Vodafone (LSE: VOD) (NASDAQ: VOD.US) is currently locked in a multi-billion pound dispute with the Indian government. If Vodafone is forced to cough up, the company could be forced to pay $2.6bn, or £1.5bn in “capital gains tax”.
One-off tax
I say “capital gains tax” as the tax demand is more of a fine than anything else. The tax stems from Vodafone’s 2007 acquisition of Hutchison Whampoa, an Indian mobile operator.
The $10.9bn deal was designed to expand Vodafone’s presence within India and initially, all seemed to be going well. Indeed, India’s Supreme Court ruled that the group had no capital gains tax liability to pay back during 2014.
However, after this ruling, Indian policy makers pushed through a bill retroactively changing the tax law. In addition, the new law allowed the reopening of closed cases, including the one against Vodafone.
Changing of the guard
Many companies had hoped that India’s new government, led by Prime Minister Narendra Modi, which has given priority to kick-starting India’s economy, would have repelled the retrospective tax law.

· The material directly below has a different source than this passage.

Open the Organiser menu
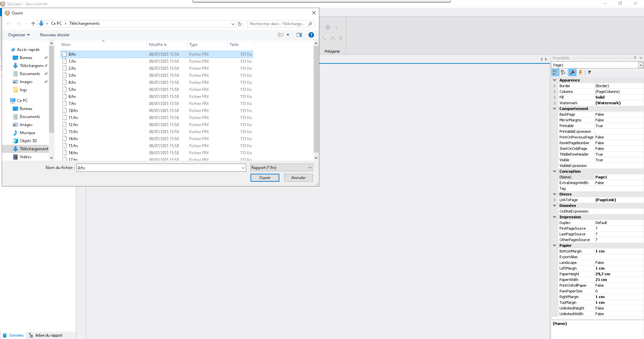 (x=19, y=35)
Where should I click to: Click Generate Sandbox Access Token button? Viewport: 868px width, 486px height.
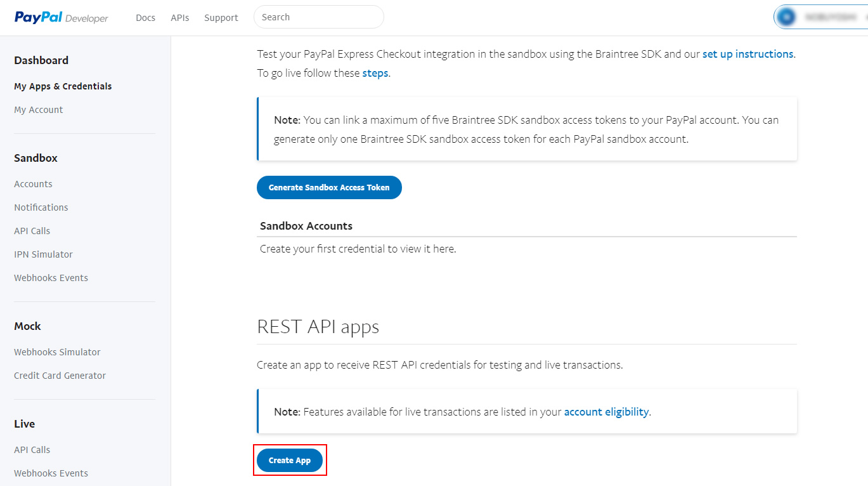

Nevertheless, a speedy resolution does not appear to be on the cards. When the new government unveiled its maiden budget, finance minister Arun Jaitley gave no indication that the government would be changing its position on the matter. Further, the minister affirmed New Delhi’s right to pass retrospective legislation, opening the door to further retrospective tax laws.
Mr Modi himself has weighed in on the matter, stating that the long running battle should reach its “logical conclusion” as soon as possible. So, Vodafone has decided to seek international arbitration in the dispute.
Unfortunately, this dispute risks damaging Vodafone’s reputation within India, a country key to the company’s growth, which could be a costly mistake.
What’s more, whatever the outcome of this dispute, Vodafone is facing hefty legal bills, or a hefty tax charge. As Vodafone is currently struggling to turn its fortunes around, this costly dispute comes at a bad time.